Es beginnt bei der Ausbildung von Medizinern und endet bei den
Apothekern. Unser Gesundheitssystem verlangt z. B. die Konsultation
eines Allgemeinmediziners. Nach langer und intensiver Ausbildung
stellt dieser Überweisungen aus und ordnet dem System zu. Ähnlich
ergeht es Apothekern. Gemäß Rezept händigen sie Medikamente aus.
Stehen vom Volk bezahlte Ausbildungen, erworbenes Wissen und
ärztliche Leistungen wirklich in einem sinnvollen Verhältnis?
Ausbildungszeiten sind extrem lang, Lebensarbeitszeiten hingegen
relativ kurz.
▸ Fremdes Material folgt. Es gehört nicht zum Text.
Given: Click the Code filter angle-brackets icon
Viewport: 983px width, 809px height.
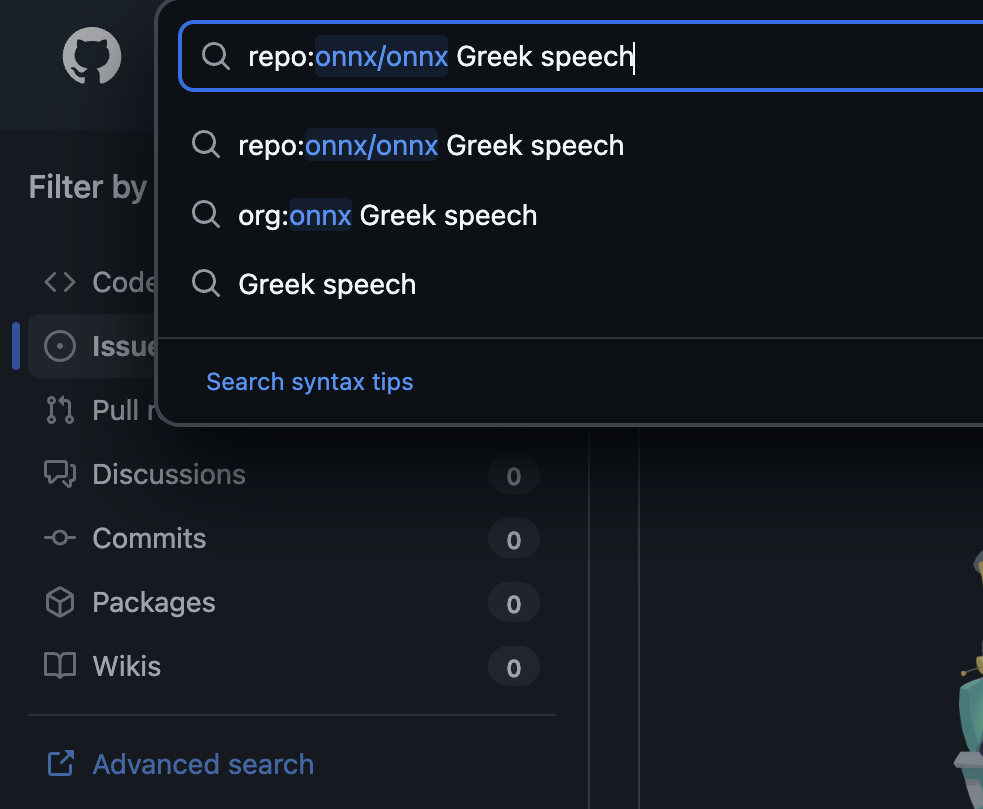Looking at the screenshot, I should (x=60, y=283).
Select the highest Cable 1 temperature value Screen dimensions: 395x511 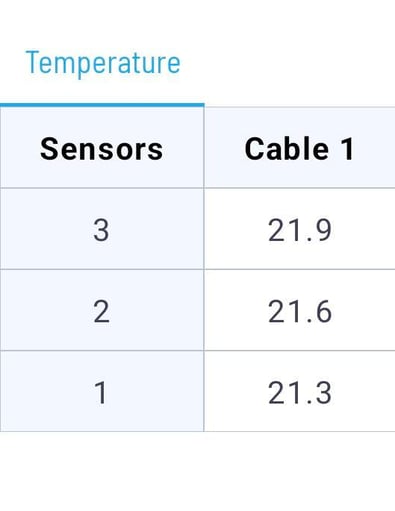299,229
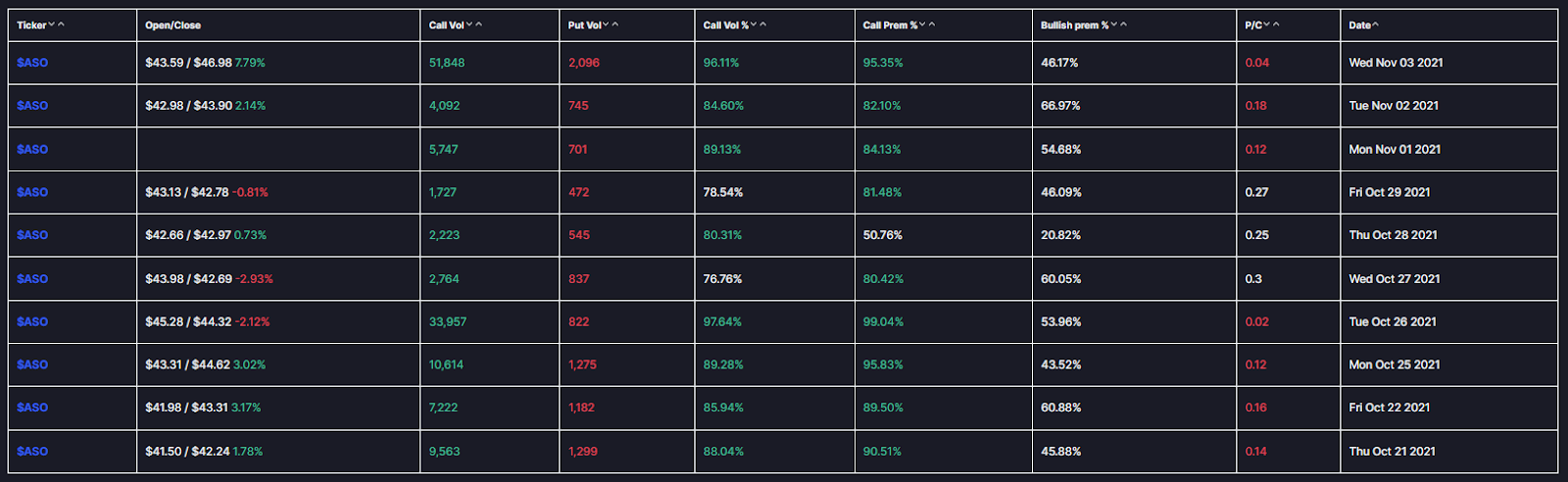Select the Mon Nov 01 2021 date cell
Viewport: 1568px width, 482px height.
pos(1395,149)
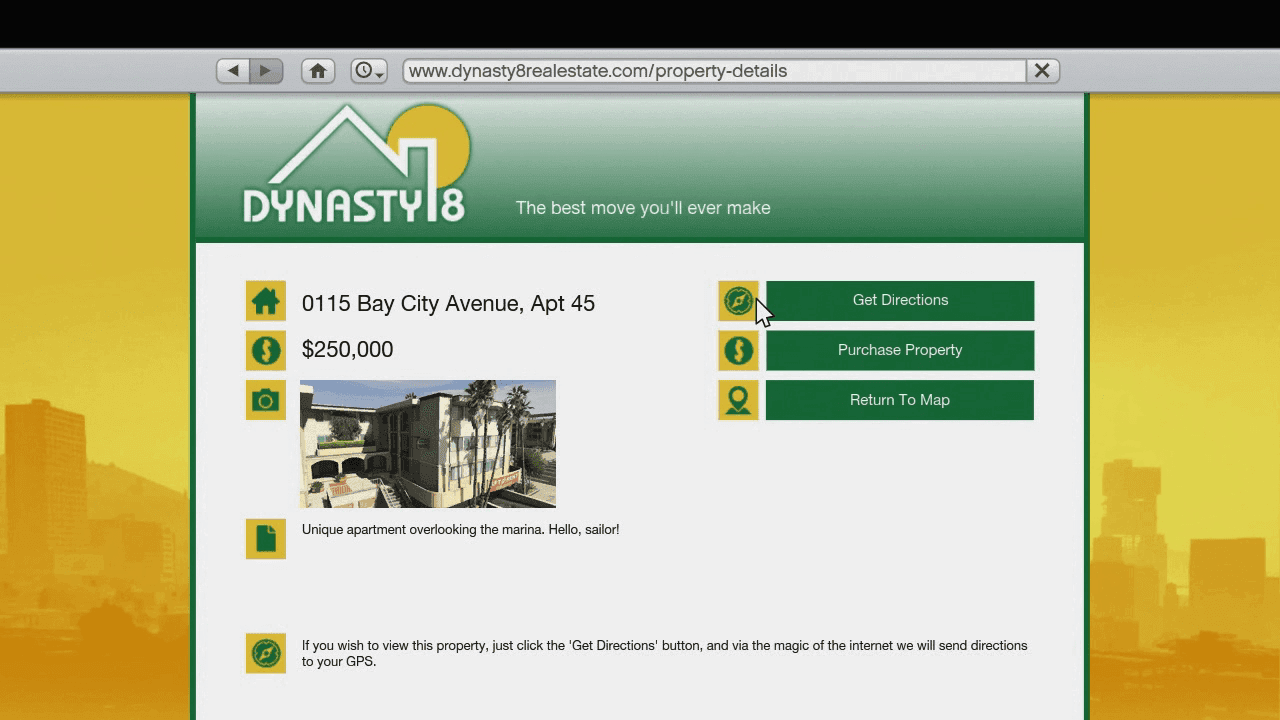Click the house icon beside the address

pos(266,301)
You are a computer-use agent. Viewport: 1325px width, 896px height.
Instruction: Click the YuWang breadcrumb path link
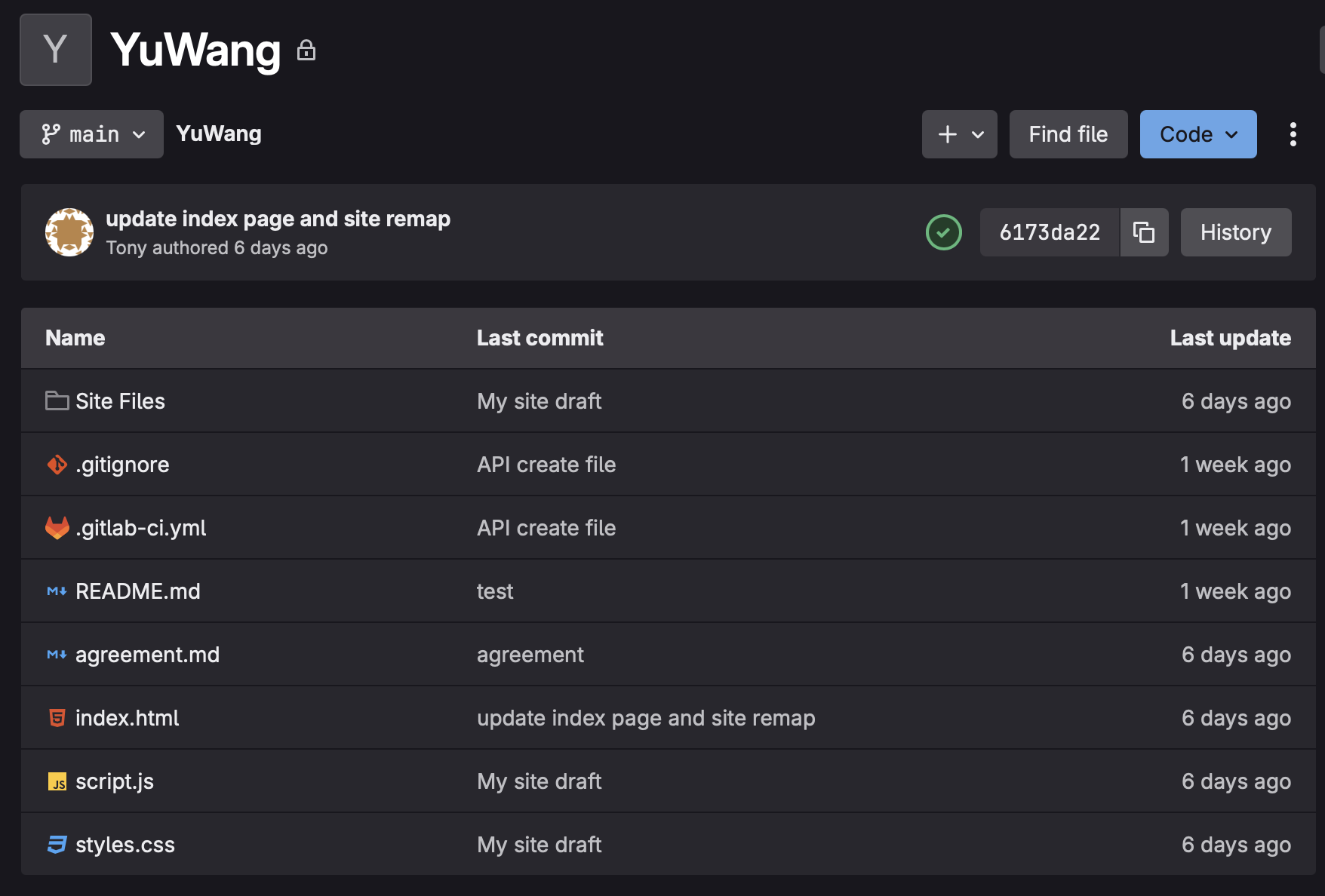[x=219, y=133]
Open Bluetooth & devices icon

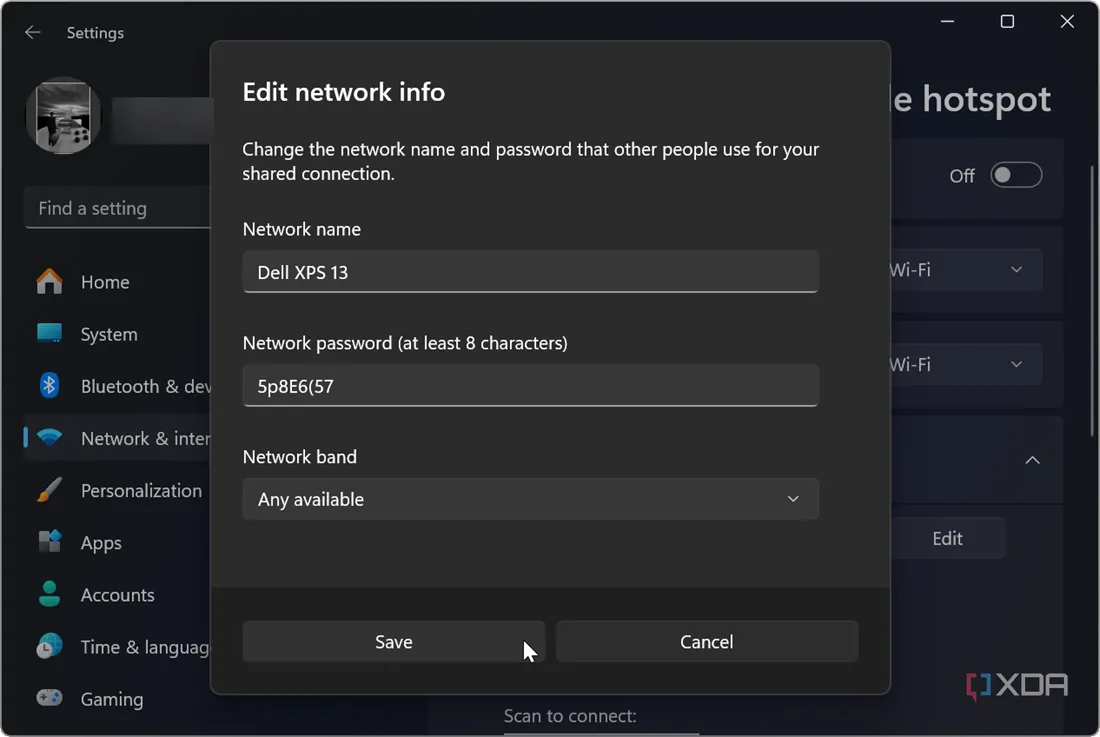[x=49, y=386]
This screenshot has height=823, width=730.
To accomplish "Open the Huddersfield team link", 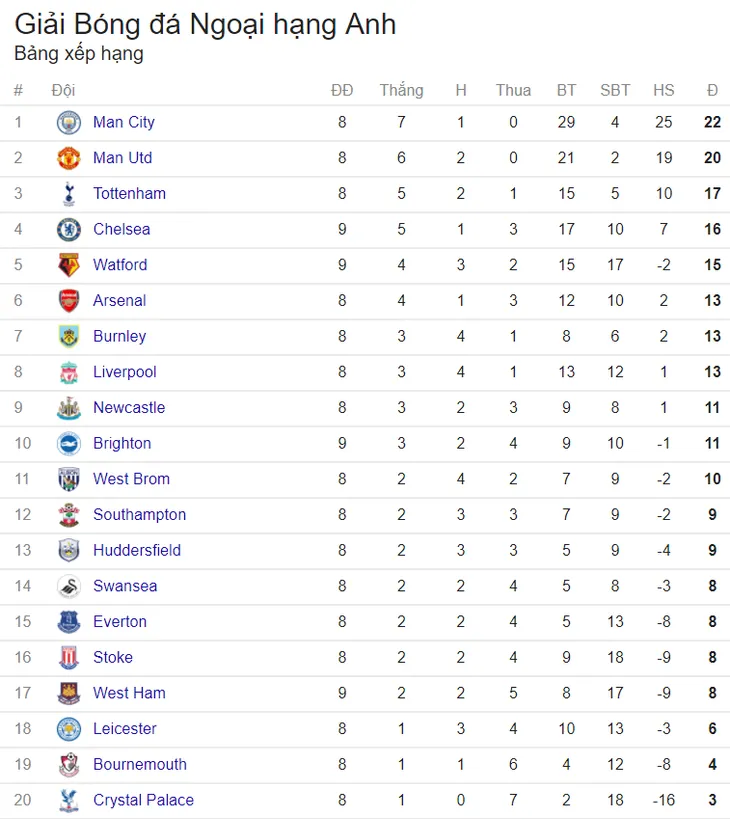I will pos(137,551).

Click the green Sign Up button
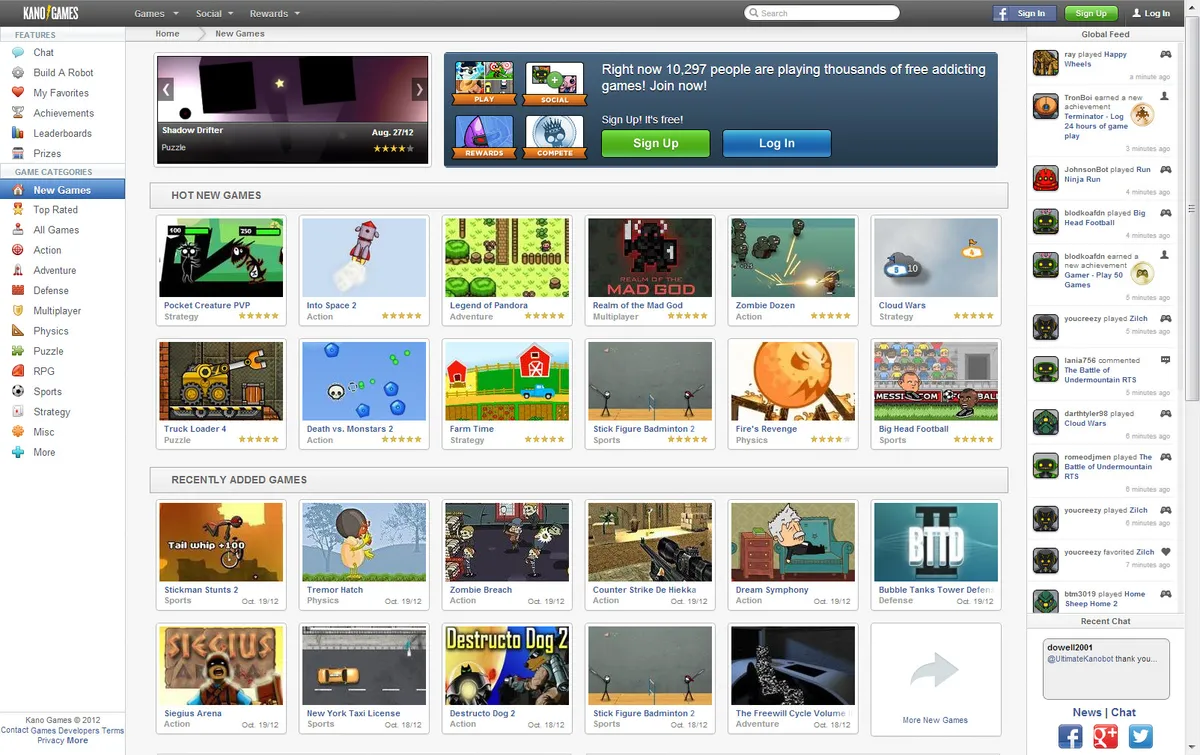point(655,143)
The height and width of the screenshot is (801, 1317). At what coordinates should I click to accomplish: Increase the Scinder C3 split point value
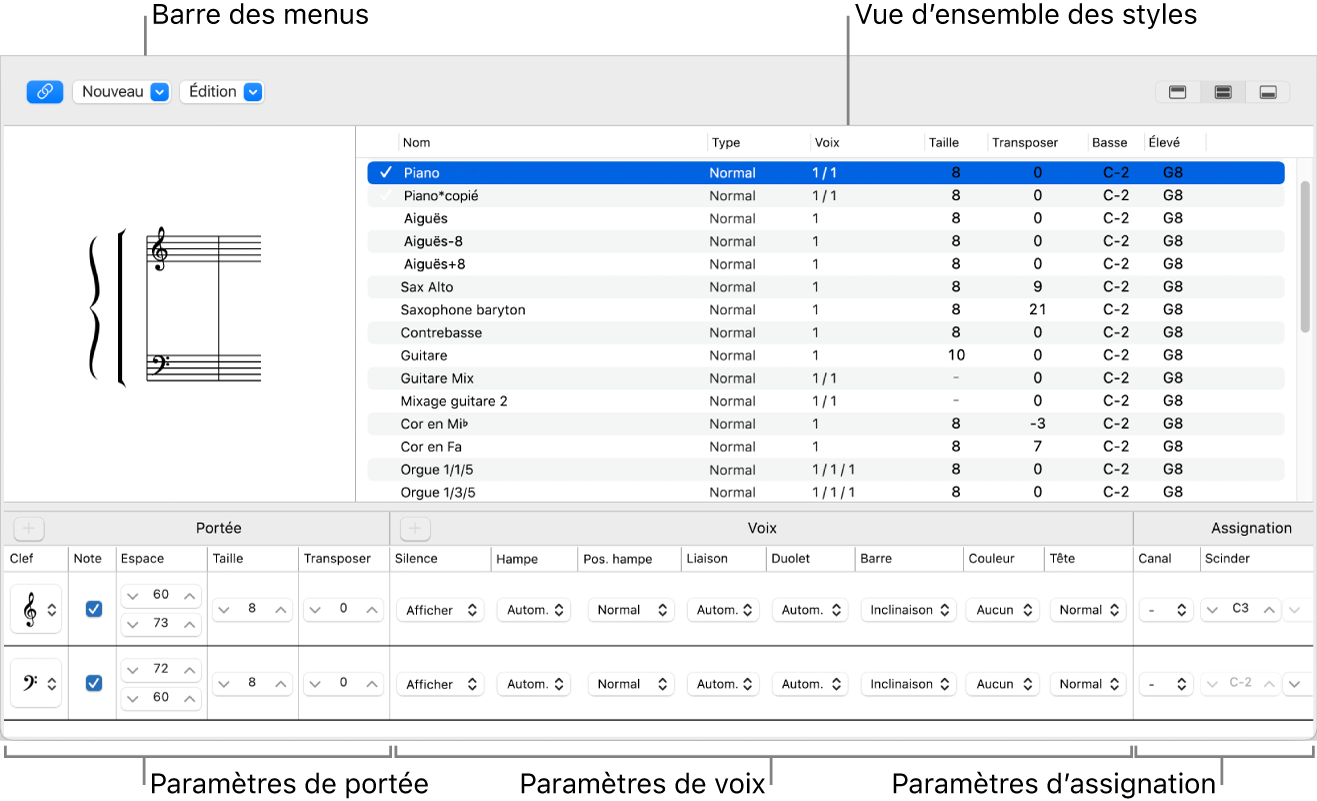[1269, 609]
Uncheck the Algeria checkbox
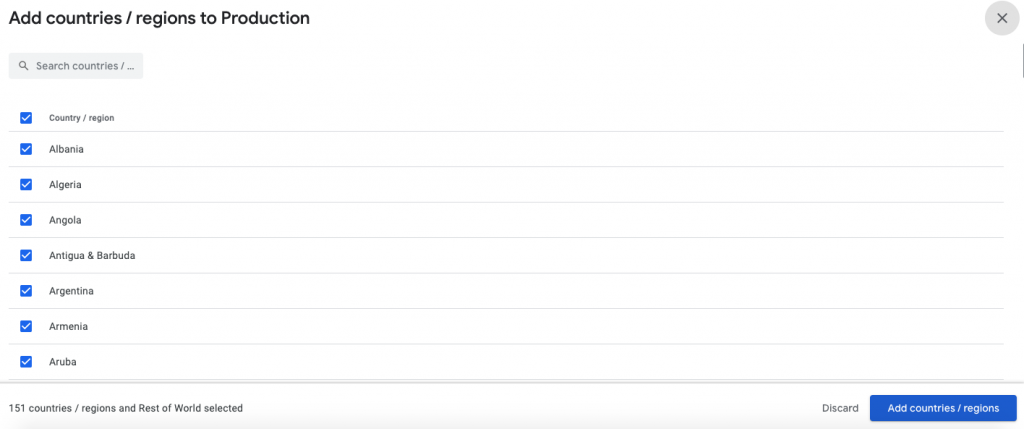 click(26, 185)
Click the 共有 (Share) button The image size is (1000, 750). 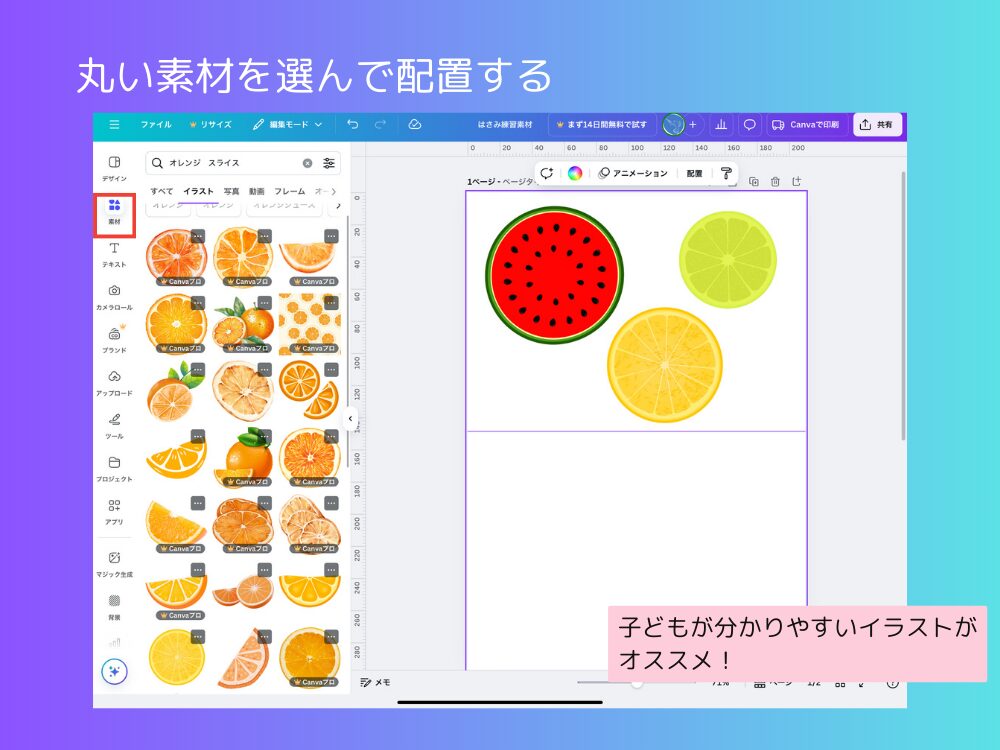pos(876,124)
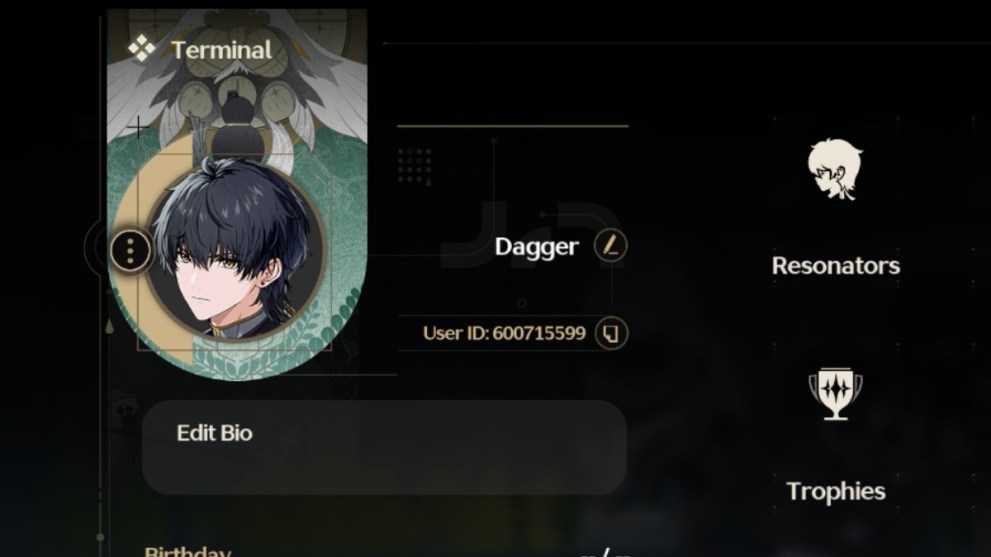Click the User ID 600715599 text

[504, 333]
Passt das erworbene Wissen zu dem vom Sozialstaat
vorgeschriebenen Leistungskatalog des praktizierenden Arztes?
Berücksichtigt man den angeblichen Ärztemangel, so A. Koller, wäre
die Verlagerung von Gatekeeper-Funktionen sinnvoller. Diese könnten
durch diplomiertes Pflegepersonal und gut ausgebildete Fachkräfte
ausgefüllt werden. Würden Augenoptikermeister und Optometristen
entsprechend ihrer Ausbildung Sehbehelfe verordnen, könnten sich
Augenärzte jenen medizinischen Tätigkeiten widmen, für die sie
ausgebildet wurden.
A. Koller fordert eine leistungsgerechte Verteilung und
Erweiterung der Ausbildungen. Das vorherrschende Ärztemonopol
schränkt viele Möglichkeiten ein. Wir brauchen dringend die
Anerkennung und Vernetzung aller Expertengruppen. Vorhandenes
Potenzial bleibt sonst ungenutzt und die Kosten unseres
Gesundheitssystems explodieren weiter.